What’s happen now of course is that partly with Freedom of Information pressures they are under and also with journalists under pressure to provide this sort of instant history, I think we are going to see more and more cases of Ministries and Headquarters doing their own weeding right at the start. And that’s very easy with digital information, emails and so forth, which account for much much more of the information available. But also they know that their own reputation and responsibility for what goes on will be that much more on the line and they don’t have the reassurance that they had in the past.
It’s a paradox. We would all like more freedom of information in a way, but it could actually be a double edged sword.
Anthony Barnett: Well, I don’t really recognise that account. I mean for example, Churchill started to publish his history of the Second World War using his own access to official papers in 1948. In fact it is quite a common feature for people who were involved in activities, especially great wars and conflicts, which they think are going to be historical, to be more or less writing them as that’s going on.
Freedom of Information certainly changes the way decisions are taken, hopefully it will change if for the better. And the idea that because it is digital it will be more easily weeded out, probably the case is the contrary, that if you’ve got paper records that were certainly redacted, they are much easier to know how many copies there are. Once you send an email, it is extremely difficult to remove an electronic record without leaving a shadow or a back up lurking somewhere that you can’t find.

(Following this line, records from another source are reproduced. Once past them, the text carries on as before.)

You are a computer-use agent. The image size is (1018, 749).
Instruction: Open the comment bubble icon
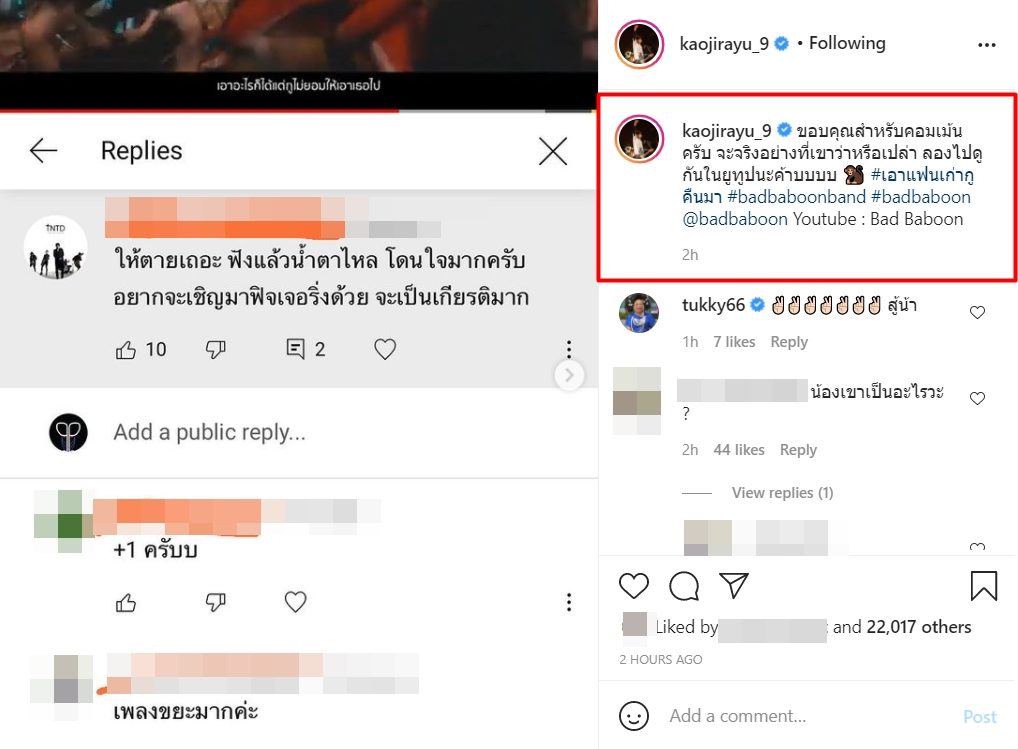[684, 585]
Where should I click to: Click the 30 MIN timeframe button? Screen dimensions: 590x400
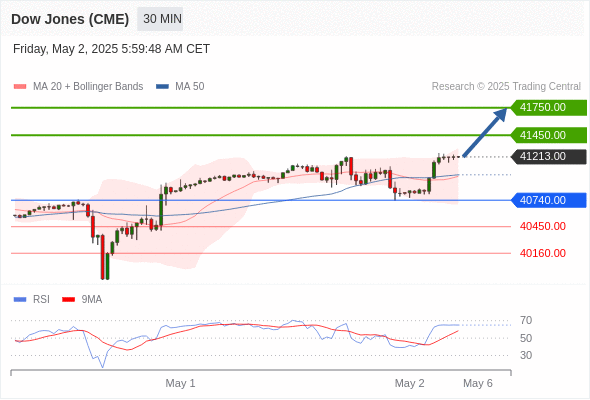coord(160,19)
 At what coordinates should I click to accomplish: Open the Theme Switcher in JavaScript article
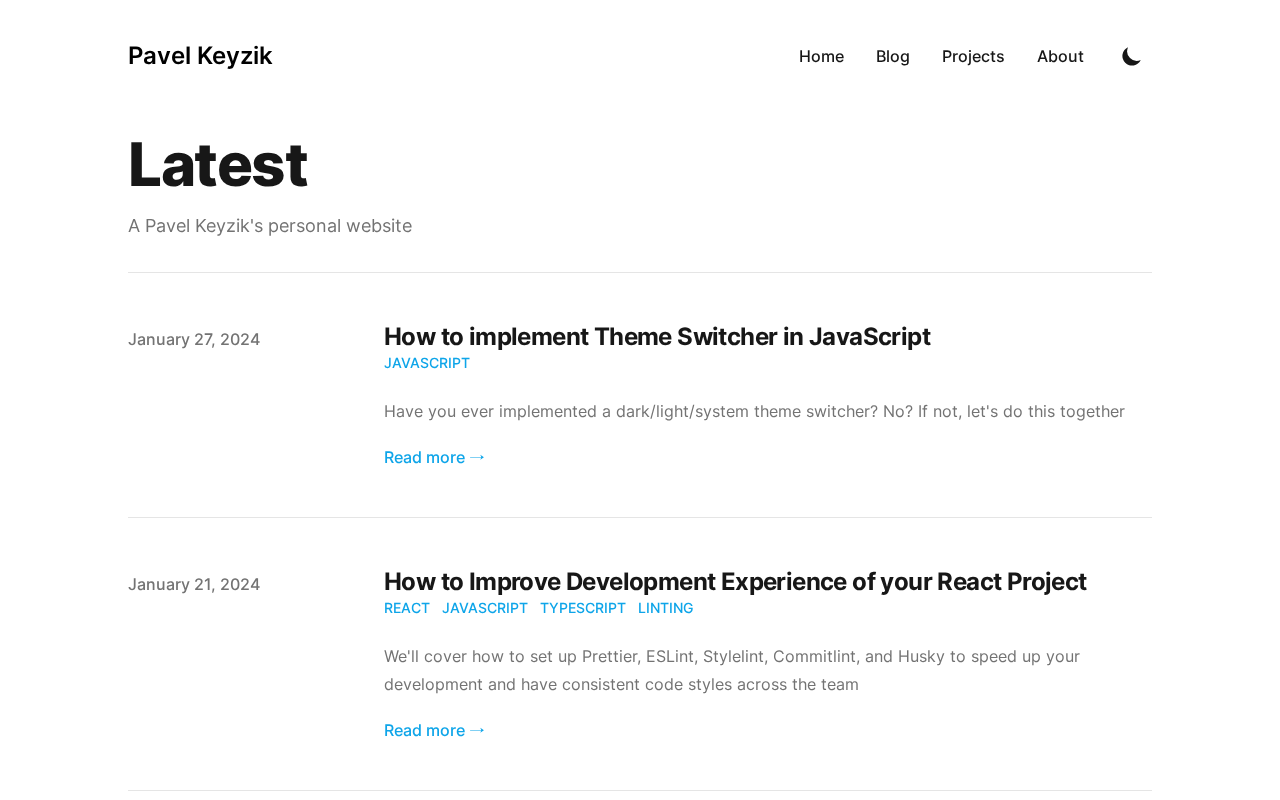point(657,337)
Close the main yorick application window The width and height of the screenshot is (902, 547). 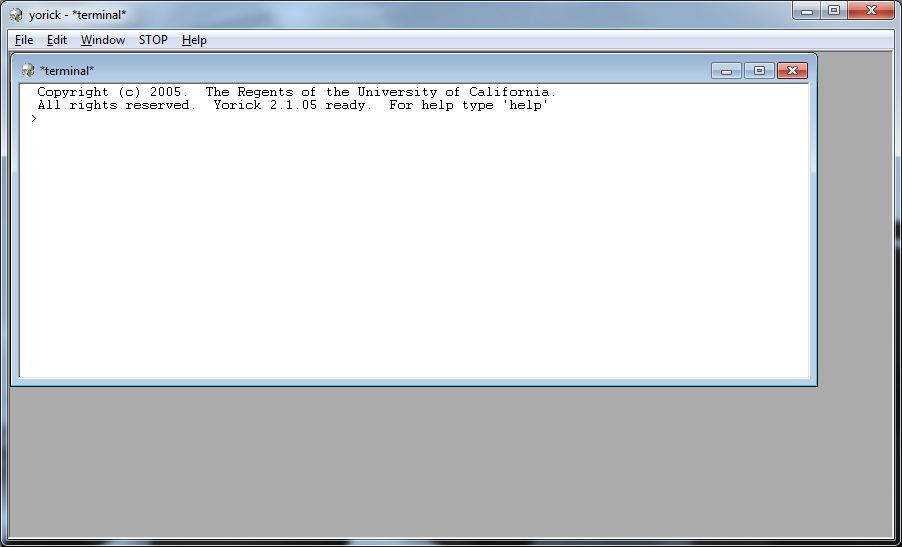[x=871, y=11]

Anthony Beever: I agree with Anthony Barnett that yes there certainly be a number of emails which of course will get out there and not be controlled. But what the historian needs of course is the complete record, and I fear forthe complete record in the future. This is really the big change.
Funny enough the Society of Authors amongst other institutions, were approached by the Government a few years ago saying what were our feelings about the thirty year rule. And I think very much my feeling was that inevitably one would prefer not to have a thirty year rule, but you knew if you didn’t have a thirty year rule, or something akin to it, then those responsible or in positions of power and worried about the way their decisions may be seen in the future, are that much more likely to do the elimination of difficult documents at the earlier stage rather than leaving it to civil servants weed thirty years later.
Anthony Barnett: First of all I think it is a myth that there is a complete record on paper of any decisions. It is always the case that way decisions are taken there is that tricky element where you think this is a little bit duplicitous, so you fudge it or you don’t put it on paper. Or you talk about it, or Mandarins talk about it ‘off record’ that has been a singular tradition.
So the idea that the complete record of what happen is always there on paper, that’s a myth. And also the fact that when you are looking at key decisions you can go back to people as say well “how this decision taken and how was that decision taken”. So when I read the Guardian account of what Anthony Beever was saying, he made this point about the importance of teaching of essays in school history which I very strongly agree with, but I think the thing about the past is that it is something you can argue over that there were always different options that were open.
Not simply something where is one record, one story, one narrative of what it means to be British etc.. And that openness is there both in terms of documents the way decisions were taken and then if you interview people about how they reflect upon the way decisions were made. Somehow there is something in the British culture which doesn’t like Freedom of Information and I think that is why I sort of suspect that behind this dislike is not a matter of protecting history but is of making sure that the narrative is kept under the control of ‘chaps’.
One thing worth noting is Beevor’s reluctance to get involved in contemporary events. His reasoning from Hay is roughly: “History is a question of cause and effect. You need to take events in order to make sense of them.”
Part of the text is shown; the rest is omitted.